2018年12月7~27日の20日間、沖縄県の座間味島でJSAF(日本セーリング連盟)オリンピック強化委員会が主催する470強化合宿に、YAMAHA Sailing Team 'Revs'から神木聖/疋田大晟、宇田川真乃/工藤彩乃の2チームが参加しました(髙山大智/今村公彦はオーストラリア遠征中)。
この合宿は、冬場に安定した強風が吹く座間味島をベースに、徹底した乗り込みと、専門トレーナーの指導の下で極めてタフな体力トレーニングを行うことを目的とした強化合宿で、昨シーズンから数えて今回で第5クールとなるものです。冬の冷え込みが厳しくなる本土と比べて、この時期の沖縄は気温も15~20℃と温暖なため、怪我のリスクも少なく、選手たちは思い切り身体を動かすことができるようです。今回は、YAMAHA Sailing Team 'Revs'の2チームを含めた、男子4チーム、女子3チームが参加しました。
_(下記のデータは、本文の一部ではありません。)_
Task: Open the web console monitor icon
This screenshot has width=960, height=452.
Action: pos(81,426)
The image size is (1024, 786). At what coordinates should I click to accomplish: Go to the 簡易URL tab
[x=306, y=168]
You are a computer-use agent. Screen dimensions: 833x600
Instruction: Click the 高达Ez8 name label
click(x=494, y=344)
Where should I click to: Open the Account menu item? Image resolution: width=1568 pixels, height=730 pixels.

1日のタイムテーブルは朝7時の起床と同時にウオーキングで身体をほぐし、10時から海上練習を行い、15~16時頃に帰港した後に港のそばの公園でポジションに合わせたフィットネストレーニングを行い、約5kmのランニングで座間味交流センターに向かい、そこで再びマシンを使ったフィジカルトレーニングを行います。夕食の後にはその日の練習を振り返ったミーティング。遊ぶところもない島なので、選手たちはそのまま朝まで泥のように眠ります。
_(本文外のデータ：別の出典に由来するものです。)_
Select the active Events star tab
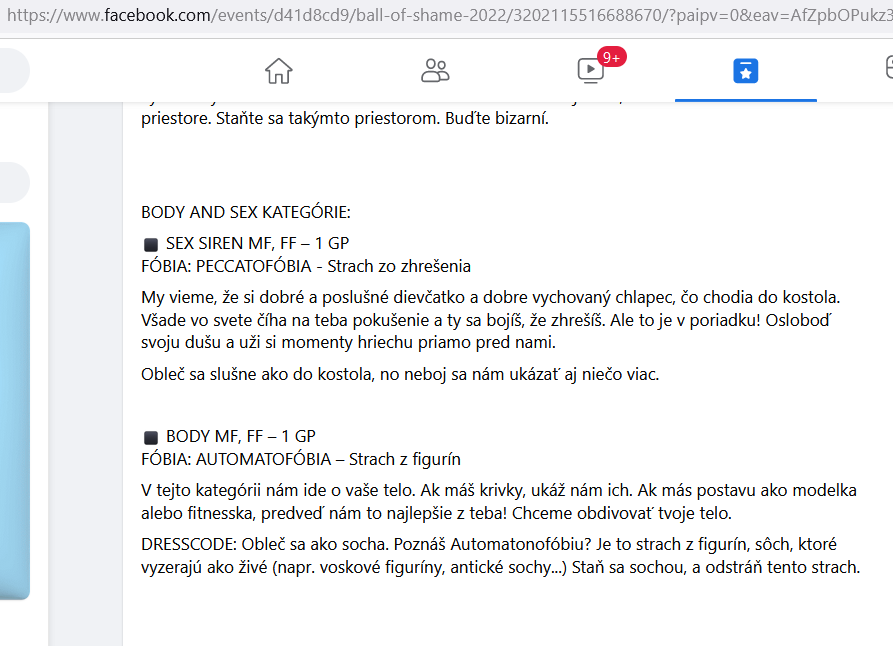pos(745,71)
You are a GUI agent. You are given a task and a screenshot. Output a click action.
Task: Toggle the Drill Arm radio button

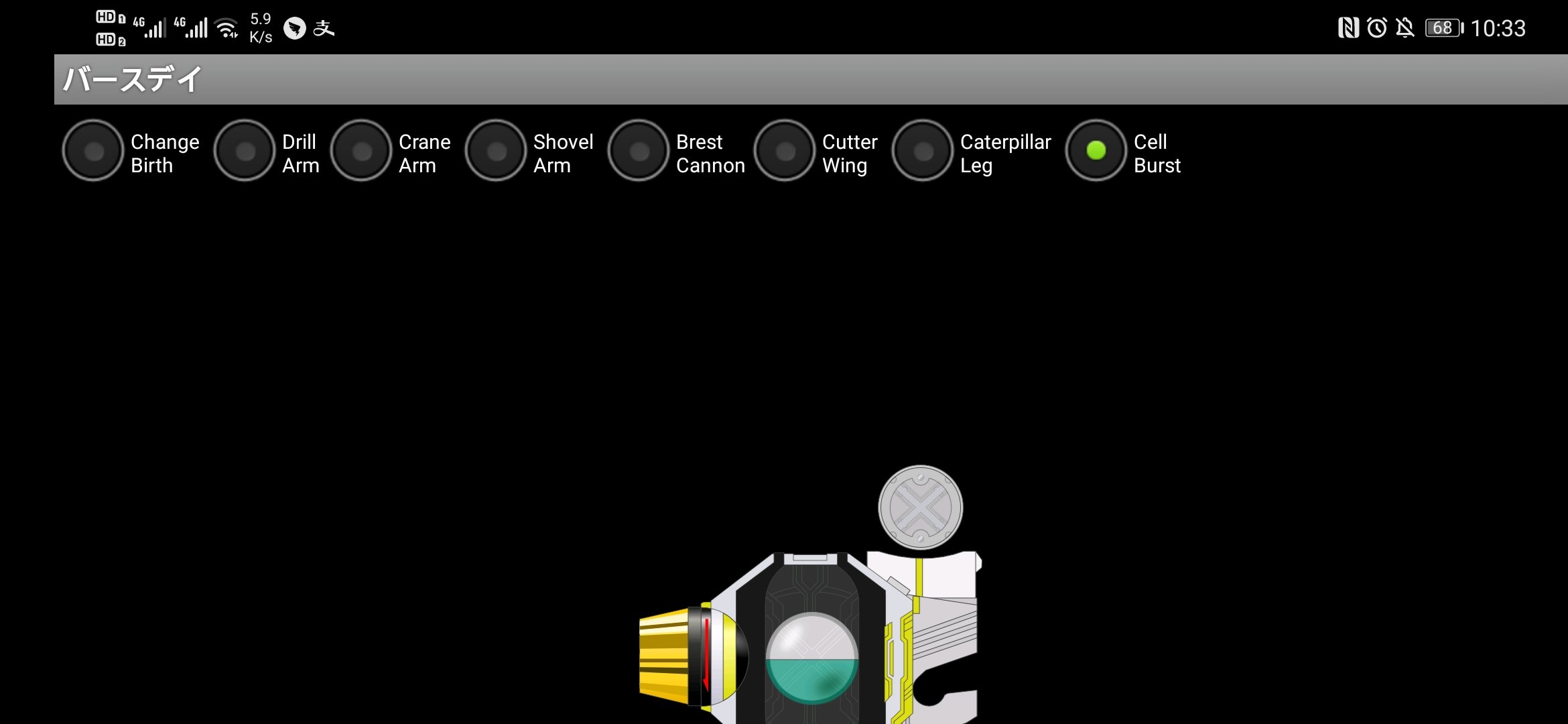tap(246, 152)
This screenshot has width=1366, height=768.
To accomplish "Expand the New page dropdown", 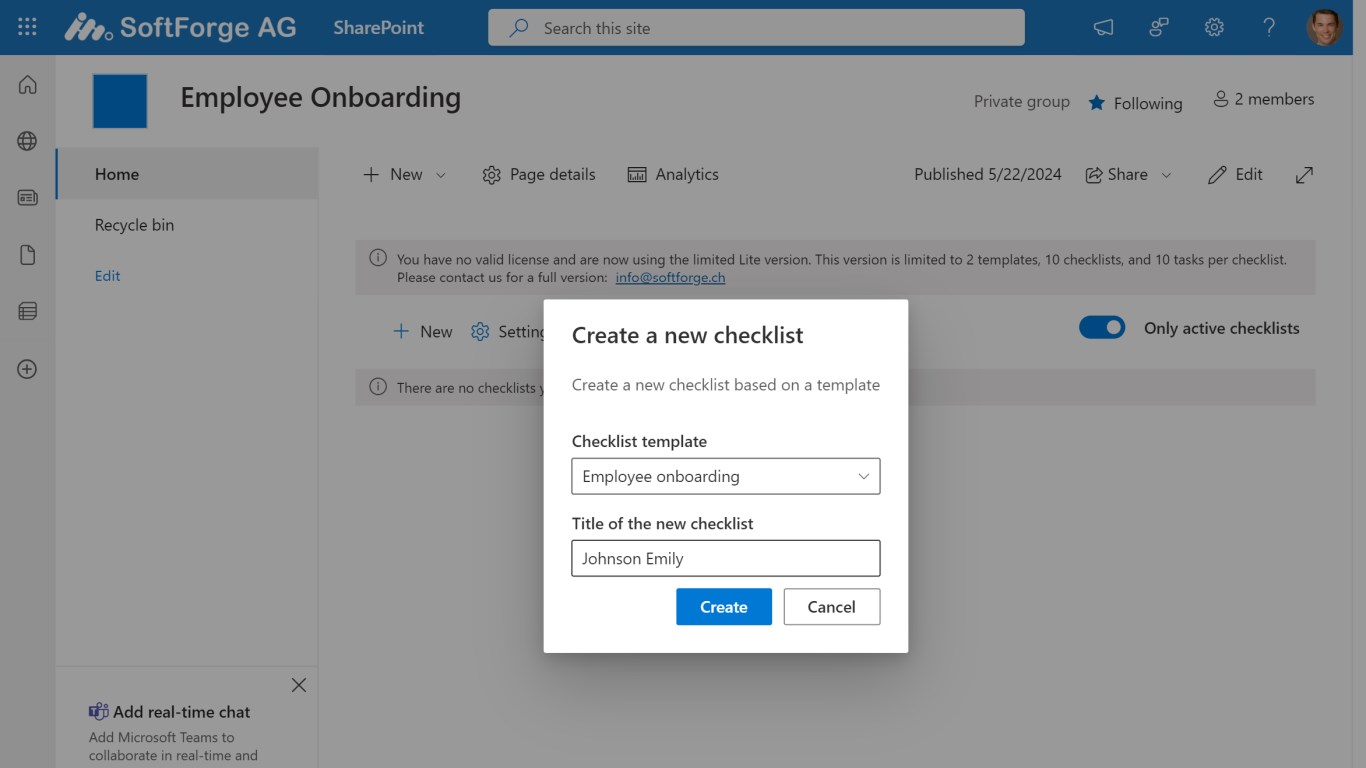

今シーズンは度重なる怪我で、なかなか海に出られなかった神木選手にとっては、この合宿が本格的なセーリングへの復帰となります。「左右同じ場所をやってしまったので……でも前回の経験があったので、今回は比較的スムーズに復調できています。この合宿では前々からの課題だったウネリの中でのハンドリングや身体の使い方を意識して取り組んでいます」(神木聖)。
パートナーの怪我で、他のスキッパーとコンビを組むなどしてきたクルーの疋田選手は「この合宿は自分たちにとって本当に有意義なものになっています。質が高いことはもちろんですが、今の自分たちにとっては絶対的な『量』をこなすことが最も大切。座間味は毎日いい風が吹くので、徹底的に乗り込んで神木とのコンビネーションの勘を取り戻したいと思います」(疋田大晟)
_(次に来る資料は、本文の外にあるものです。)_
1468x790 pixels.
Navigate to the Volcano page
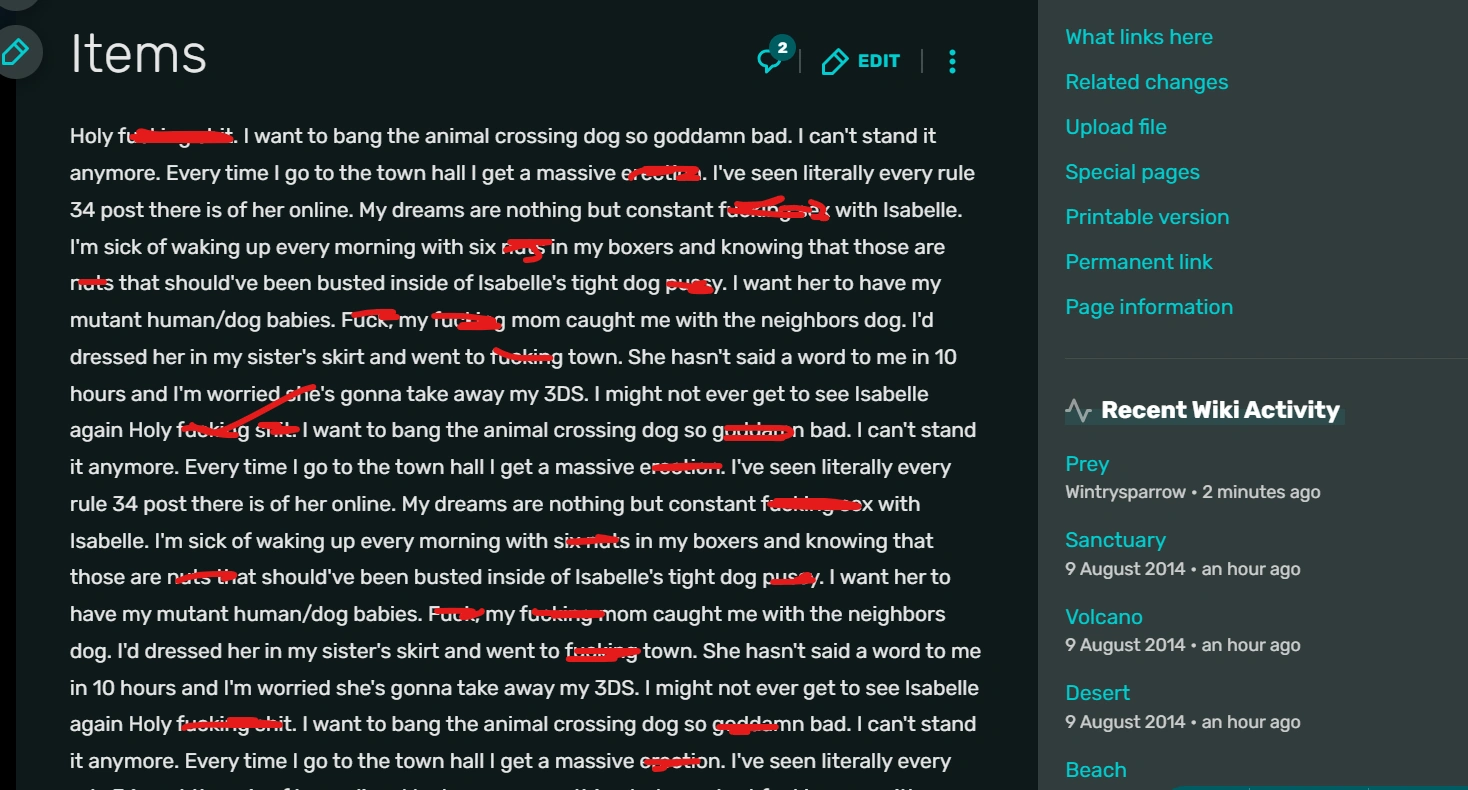[1104, 616]
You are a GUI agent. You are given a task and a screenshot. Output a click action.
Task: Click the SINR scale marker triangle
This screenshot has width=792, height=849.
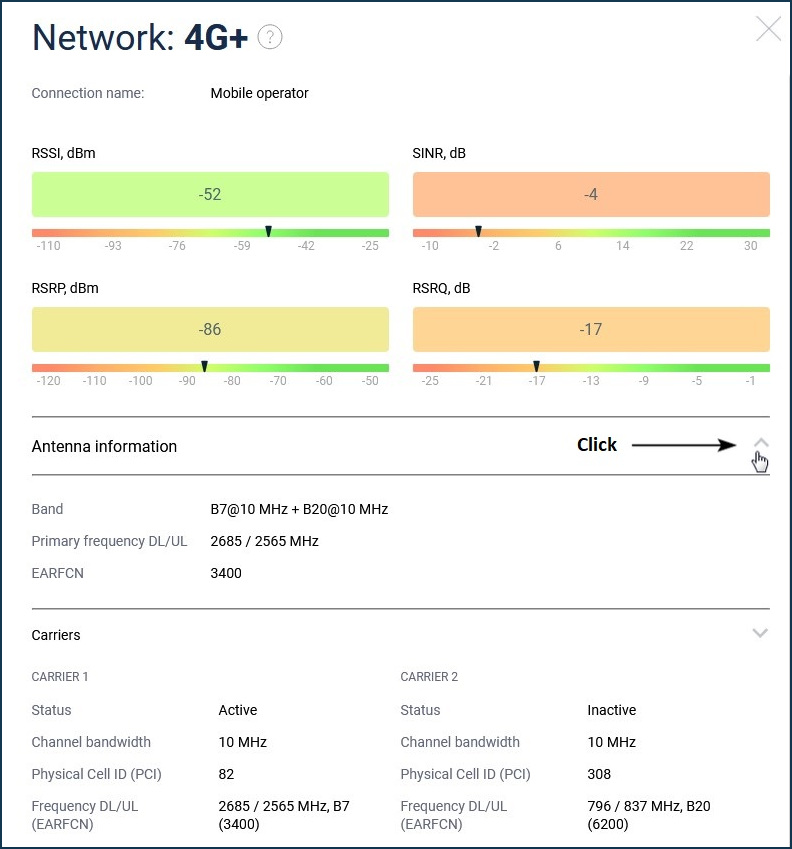[478, 232]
横浜でヨットに乗り始め、高校時代は霞ヶ浦で育った宇田川選手にとって、座間味の強風と大波は異次元の体験です。「ここまでの強風はレースでしか経験してこなかったので、座間味でのセーリングは本当に大変ですけど、得るものも多い。トレーニングも他の選手とペアを組んで行ったりするので、一人ではとても無理なところまで追い込めるので、辛いけど楽しく取り組めます」(宇田川真乃)。
今シーズンからチームに加わった工藤選手は11月の第4クールに引き続き2回目の座間味となりました。「座間味は島の形が複雑で、それを生かして色々な海面を選ぶことができる。その日の練習に合わせて海面を選べるのがいいですよね。あと、トレーニングは毎日メニューが少しずつ変わるので、なかなか慣れるということがなくて、着いていくのが大変ですけど、みんなで励まし合って頑張っています」(工藤彩乃)。
それぞれがそれぞれの課題に真正面から向き合って過ごす日々は、端から見てもその充実ぶりがヒシヒシとうかがえます。 この合宿に参加している者は、2019年から始まる東京五輪の代表選考では敵同士となる関係です。それでもなお、互いを高めるために同じ場所で切磋琢磨し合うことができるのは、その目標が単なる五輪出場ではなく、表彰台のメインポールに日の丸を掲げるという同じ夢を描いているからこそ。ライバル同士の絆を支えるのは「強い者が勝つだけ」という潔い信念に他なりません。